[INSTRUCTIONS FOR THE TASK] Your job is to transcribe the material exactly. Keep every line.

[SOURCE RECORDS]
※ ※ ※

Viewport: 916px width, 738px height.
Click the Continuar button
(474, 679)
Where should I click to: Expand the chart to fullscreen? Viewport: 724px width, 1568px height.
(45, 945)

※ ※ ※

[EXERCISE ANSWER]
Viewport: 916px width, 738px height.
Click the Continuar button
(474, 679)
Where should I click to: Expand the chart to fullscreen? Viewport: 724px width, 1568px height.
(45, 945)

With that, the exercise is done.